長男の康介が生まれてからは、ずっと新宿の自宅からグラウンドへ通っていましたが、春先から月の半分は所沢の合宿所に寝泊まりしました。監督の本気度を示すだけでなく、部員一人ひとりに深く接して、彼らの状況をもっとよく知りたいと考えたからです。

減量をはじめたのも同じ頃です。僕の覚悟を目に見えるかたちで伝えたかったのですが、早朝練習に一番乗りするなどは当たり前のことです。部員たちと一緒に苦しむには何がいいかと考え、10キロ以上の減量はかなり大変だろうと思い、決めました。食事制限だけでなく、部員と一緒に走りました。そうやって彼らと1年を通じてストイックにやっていこうと考えたのです。

チーム内の緊張感も高めていきました。初めに主将を、秋には主務を交代させたことは重要でした。主将や主務は学生たちが決めるもので、これまでの人選にノーと言ったことはありません。しかし箱根での勝利は、最終的に主将と主務の力にかかっています。心を鬼にし、就任以来初めて主将と主務を交代させました。

4年生はもともと危機意識の強いメンバーが揃っていました。3年生以下に競技力の高い選手が目立つ一方で、主将の中島を筆頭に練習を重ねていく堅実なタイプが多かったのです。彼らの緊張感がチーム全体を引き締めていたところもあります。

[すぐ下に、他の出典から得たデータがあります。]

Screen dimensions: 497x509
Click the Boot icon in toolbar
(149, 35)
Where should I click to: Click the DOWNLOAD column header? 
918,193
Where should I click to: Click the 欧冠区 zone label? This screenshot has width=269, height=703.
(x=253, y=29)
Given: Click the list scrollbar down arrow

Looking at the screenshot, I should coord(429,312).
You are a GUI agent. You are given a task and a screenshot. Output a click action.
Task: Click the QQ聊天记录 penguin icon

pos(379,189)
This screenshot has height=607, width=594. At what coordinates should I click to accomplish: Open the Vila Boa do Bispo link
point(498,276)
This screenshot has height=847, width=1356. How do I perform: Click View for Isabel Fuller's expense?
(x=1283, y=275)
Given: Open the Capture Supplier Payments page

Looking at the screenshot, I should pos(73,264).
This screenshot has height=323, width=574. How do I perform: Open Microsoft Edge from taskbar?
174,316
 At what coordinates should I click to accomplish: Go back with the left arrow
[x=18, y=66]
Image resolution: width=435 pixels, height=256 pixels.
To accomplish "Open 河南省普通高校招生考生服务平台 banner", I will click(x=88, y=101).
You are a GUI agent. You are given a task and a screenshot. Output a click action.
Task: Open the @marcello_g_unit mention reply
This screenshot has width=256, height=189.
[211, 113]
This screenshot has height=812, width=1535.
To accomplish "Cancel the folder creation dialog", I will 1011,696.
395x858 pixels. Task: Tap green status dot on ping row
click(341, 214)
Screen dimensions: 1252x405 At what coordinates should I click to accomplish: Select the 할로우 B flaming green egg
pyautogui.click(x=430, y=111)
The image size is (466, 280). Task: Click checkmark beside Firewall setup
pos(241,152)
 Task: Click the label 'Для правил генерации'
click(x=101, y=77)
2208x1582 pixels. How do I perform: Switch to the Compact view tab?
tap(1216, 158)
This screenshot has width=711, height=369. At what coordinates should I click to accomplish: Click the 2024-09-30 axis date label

練習量はかなり増やしました。Aチームのハードな練習で故障すれば、すぐにBチームに落とします。選手層が厚いからこそ、それができるのです。夏合宿で北海道から東京へ帰らせた部員もいました。鍛え直してまた這い上がってこい、という意味です。

ただ練習量を増やすだけでは、故障者が続出してチームはガタガタになりますが、チーム内の緊張感が高まると、不思議と故障は減ります。自己管理の能力も高まってくるのです。このことが部全体の底上げにもつながり、結果的に叩き上げの4年生が活躍した箱根の戦い方ができたのだと思います。